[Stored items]
......
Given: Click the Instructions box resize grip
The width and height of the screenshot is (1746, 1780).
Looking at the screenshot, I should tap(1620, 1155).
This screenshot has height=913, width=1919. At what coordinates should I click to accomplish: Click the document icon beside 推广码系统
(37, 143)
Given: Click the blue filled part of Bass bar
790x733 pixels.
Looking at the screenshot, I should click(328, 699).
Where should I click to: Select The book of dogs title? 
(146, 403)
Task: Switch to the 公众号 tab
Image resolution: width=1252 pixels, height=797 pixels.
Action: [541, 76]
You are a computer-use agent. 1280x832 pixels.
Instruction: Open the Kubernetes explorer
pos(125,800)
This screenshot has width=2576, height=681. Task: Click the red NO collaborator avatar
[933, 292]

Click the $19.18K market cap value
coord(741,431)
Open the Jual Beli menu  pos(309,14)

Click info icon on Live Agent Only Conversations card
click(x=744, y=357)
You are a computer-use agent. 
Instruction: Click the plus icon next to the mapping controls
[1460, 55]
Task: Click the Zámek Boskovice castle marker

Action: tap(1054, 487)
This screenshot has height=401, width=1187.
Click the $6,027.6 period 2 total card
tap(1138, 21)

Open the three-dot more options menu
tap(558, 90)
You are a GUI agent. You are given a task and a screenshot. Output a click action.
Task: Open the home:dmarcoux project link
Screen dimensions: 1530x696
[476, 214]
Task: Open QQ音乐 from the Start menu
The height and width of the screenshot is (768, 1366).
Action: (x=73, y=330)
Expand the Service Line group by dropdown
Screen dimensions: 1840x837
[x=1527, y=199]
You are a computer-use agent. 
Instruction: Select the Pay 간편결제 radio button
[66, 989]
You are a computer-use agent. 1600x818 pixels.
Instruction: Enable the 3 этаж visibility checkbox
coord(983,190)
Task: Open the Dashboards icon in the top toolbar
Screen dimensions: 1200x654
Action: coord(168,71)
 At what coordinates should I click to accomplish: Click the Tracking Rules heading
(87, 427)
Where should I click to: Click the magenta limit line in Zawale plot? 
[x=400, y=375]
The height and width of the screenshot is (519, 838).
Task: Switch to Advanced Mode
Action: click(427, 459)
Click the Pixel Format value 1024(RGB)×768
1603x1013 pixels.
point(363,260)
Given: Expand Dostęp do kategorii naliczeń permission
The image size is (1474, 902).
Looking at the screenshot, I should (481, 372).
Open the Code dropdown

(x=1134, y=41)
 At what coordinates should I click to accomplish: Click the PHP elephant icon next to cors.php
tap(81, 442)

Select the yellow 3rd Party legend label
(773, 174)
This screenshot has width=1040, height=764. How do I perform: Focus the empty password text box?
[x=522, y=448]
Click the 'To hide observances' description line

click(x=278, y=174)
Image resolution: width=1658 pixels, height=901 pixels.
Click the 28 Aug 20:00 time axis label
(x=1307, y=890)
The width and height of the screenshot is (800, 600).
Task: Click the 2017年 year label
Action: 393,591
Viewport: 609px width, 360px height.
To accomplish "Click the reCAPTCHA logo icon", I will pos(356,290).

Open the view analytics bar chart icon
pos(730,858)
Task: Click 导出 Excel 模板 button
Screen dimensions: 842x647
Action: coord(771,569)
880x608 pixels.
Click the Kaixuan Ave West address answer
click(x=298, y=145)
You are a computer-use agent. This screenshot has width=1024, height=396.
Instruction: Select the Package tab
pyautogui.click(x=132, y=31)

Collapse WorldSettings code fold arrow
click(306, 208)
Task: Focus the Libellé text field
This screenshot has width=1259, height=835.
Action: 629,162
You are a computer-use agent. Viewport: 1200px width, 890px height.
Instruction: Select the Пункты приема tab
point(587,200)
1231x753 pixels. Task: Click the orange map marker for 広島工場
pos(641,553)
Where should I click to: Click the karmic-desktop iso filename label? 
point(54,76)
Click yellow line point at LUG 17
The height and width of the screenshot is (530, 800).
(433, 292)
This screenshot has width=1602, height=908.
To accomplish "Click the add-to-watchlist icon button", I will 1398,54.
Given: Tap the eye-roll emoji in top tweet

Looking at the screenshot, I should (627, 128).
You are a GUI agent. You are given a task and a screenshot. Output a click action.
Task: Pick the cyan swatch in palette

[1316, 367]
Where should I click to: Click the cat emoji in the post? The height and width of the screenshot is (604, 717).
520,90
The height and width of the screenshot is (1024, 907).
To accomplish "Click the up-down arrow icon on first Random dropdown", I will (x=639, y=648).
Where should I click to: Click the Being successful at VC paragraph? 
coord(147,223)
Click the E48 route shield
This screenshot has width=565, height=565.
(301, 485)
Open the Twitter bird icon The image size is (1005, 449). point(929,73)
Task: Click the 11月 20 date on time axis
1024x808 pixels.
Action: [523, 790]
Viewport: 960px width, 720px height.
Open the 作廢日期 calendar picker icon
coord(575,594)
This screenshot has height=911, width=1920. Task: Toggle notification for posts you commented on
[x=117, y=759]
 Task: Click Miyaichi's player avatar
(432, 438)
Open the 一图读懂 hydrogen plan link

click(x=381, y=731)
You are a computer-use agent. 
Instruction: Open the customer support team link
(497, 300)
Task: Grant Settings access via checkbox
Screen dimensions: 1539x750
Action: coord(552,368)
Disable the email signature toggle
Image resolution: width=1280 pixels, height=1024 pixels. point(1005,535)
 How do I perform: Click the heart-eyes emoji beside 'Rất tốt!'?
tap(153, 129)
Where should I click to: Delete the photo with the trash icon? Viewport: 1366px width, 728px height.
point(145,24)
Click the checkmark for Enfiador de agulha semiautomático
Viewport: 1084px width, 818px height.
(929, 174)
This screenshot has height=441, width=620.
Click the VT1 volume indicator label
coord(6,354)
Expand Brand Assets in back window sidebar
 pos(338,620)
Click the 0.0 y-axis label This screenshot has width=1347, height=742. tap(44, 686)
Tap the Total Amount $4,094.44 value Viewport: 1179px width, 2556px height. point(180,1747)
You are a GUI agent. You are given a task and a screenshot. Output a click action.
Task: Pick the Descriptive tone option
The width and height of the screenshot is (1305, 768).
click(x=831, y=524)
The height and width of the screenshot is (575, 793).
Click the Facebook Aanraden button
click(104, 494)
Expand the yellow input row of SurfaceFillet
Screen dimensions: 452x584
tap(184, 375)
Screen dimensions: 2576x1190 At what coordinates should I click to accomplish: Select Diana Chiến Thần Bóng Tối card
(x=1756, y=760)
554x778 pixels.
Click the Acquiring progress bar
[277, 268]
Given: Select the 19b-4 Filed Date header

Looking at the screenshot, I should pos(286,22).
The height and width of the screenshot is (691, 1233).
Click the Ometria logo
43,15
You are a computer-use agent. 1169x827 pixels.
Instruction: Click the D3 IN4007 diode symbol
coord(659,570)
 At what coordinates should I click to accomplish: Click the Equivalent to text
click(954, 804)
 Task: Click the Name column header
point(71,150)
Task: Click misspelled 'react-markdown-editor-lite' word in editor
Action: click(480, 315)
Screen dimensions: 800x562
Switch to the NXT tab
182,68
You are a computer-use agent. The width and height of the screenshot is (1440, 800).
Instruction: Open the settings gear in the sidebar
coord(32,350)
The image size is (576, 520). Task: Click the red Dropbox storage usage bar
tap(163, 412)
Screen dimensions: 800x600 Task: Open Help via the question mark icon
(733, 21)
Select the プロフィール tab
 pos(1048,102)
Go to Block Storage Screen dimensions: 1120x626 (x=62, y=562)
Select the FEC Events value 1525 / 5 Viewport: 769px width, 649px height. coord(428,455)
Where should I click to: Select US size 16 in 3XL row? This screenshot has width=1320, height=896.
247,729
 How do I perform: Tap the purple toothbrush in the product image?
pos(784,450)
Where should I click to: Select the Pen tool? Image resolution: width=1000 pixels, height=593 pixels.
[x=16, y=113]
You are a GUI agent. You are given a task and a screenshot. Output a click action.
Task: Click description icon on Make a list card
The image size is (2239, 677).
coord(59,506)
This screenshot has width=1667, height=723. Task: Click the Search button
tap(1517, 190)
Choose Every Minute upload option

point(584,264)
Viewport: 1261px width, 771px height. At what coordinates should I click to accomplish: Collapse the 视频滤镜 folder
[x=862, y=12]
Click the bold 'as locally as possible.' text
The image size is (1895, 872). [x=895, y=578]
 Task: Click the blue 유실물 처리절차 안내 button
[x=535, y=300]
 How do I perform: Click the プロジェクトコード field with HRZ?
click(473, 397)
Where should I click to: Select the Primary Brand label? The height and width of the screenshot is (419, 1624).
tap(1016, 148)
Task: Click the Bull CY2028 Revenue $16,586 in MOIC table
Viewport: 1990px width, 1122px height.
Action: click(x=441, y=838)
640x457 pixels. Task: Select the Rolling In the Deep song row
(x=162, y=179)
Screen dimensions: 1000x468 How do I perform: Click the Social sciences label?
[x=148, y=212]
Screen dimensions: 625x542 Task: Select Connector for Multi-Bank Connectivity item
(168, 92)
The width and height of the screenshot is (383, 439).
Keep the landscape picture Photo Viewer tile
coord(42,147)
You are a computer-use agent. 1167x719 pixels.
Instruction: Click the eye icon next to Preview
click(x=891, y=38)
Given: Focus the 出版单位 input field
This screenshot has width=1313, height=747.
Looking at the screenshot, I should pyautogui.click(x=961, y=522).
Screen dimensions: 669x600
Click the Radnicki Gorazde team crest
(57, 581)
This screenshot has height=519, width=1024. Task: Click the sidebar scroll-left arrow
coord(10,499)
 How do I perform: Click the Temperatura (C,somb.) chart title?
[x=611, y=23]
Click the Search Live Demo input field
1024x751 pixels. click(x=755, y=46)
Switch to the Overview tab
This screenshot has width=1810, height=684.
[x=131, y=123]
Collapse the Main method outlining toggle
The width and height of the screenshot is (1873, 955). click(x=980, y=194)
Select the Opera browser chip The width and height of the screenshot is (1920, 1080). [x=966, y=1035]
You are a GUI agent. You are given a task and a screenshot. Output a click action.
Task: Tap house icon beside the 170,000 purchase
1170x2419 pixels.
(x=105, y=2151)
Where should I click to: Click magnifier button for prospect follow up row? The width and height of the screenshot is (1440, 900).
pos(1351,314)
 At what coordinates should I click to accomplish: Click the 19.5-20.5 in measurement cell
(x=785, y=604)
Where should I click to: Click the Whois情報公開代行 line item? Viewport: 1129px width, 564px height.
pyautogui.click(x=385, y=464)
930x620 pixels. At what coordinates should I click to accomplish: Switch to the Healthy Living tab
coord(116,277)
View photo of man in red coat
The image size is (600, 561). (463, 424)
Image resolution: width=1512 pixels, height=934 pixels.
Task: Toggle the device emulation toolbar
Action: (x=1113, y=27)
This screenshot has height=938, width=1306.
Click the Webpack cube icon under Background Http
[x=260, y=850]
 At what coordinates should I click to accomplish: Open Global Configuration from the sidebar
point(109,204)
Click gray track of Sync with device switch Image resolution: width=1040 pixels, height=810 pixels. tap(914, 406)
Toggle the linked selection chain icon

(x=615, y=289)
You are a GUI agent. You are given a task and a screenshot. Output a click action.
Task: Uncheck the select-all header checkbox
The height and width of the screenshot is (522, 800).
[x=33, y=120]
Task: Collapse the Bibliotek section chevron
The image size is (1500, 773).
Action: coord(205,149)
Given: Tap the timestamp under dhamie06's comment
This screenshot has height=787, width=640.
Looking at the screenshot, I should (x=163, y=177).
......
**TASK ITEM:**
From the records above, copy each line in which the string "computer" occurs.

**RESULT:**
You are a computer-use agent. 1280x832 pixels.
You are a computer-use agent. 
You are a computer-use agent. 
You are a computer-use agent. 1600x818 pixels.
You are a computer-use agent. This screenshot has width=1024, height=396.
You are a computer-use agent. Viewport: 1200px width, 890px height.
You are a computer-use agent. 
You are a computer-use agent. 1169x827 pixels.
You are a computer-use agent. The width and height of the screenshot is (1440, 800).
You are a computer-use agent. 1167x719 pixels.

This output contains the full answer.